活動報告でも申してた通り、朱音と翼さんのオリジナルデュエットソングの歌詞書きながら二人の戦闘パート入れたり、どうしても司令の出番を入れたかったり、朱音とクリスちゃんのやり取り云々でギリギリ五月に出せなかった最新話です。
特に歌詞、小説の地の文は足し算方式で書いてしまう癖が災いして、引き算の方式で言葉を厳選して詞と言う形にする作業が前に朱音の戦闘歌を書いた時以上に自分で自分を追い込ませてました(苦笑
いざ詞が閃いて書いても、何か足りない気がする、もっと文亮多くした方が良い気がする、どこで区切ればいい? でもどうしてもここはオリジナルでと我がままを捨てられず。

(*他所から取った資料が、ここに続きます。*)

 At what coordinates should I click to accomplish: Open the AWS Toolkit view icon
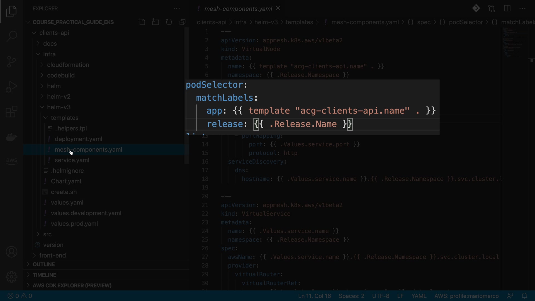click(11, 161)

とりあえずオリジナル戦闘歌のイメージを端的に言うと→sawanohiroyuki[nzk];nana&mica

一度は奈々さんと澤野さんのコラボ曲聞いてみたい。

感想もお待ちしてます。


 声が、聞こえた。

 どうしようもない理不尽な現実を突きつけられ、行き場のない濁流な哀しみに打ちひしがれ、その命が危機に陥っている生ける者の――〝嘆き〟を。

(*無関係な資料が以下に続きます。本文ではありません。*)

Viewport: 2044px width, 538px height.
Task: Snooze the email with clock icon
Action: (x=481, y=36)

 空の海の中で、飛行型を中心にノイズを殲滅している最中、彼女の〝声〟を耳にした私は、推進器(スラスター)の出力を上げて、声が発せられた方へと急行する。

 ギアの恩恵で、強化された私の視界は、眼下にてノイズに取り囲まれながら、遠間からでも悲愴な覚悟で奴らと対峙する雪音クリスの姿を捉えた。

 

 スラスターを、荒馬をけしかけるが如く吹かさせ、さらに加速。

 

 この身は〝速きこと――風の如く〟。

 

 中国の兵法書の一文を脳裏に浮かべつつ、胸の勾玉より流れるコーラスとともに前奏を奏で、地上からはほとんど垂直で、最早飛ぶと言うより落ちていく速度で降下。

 眼下の状況を注視し、読み取る。

 先陣の大半はホーミングプラズマで掃討できるが………あの融合した人型の大きさと速度、クリスとの相対距離を見て、ロッド形態では間に合わない。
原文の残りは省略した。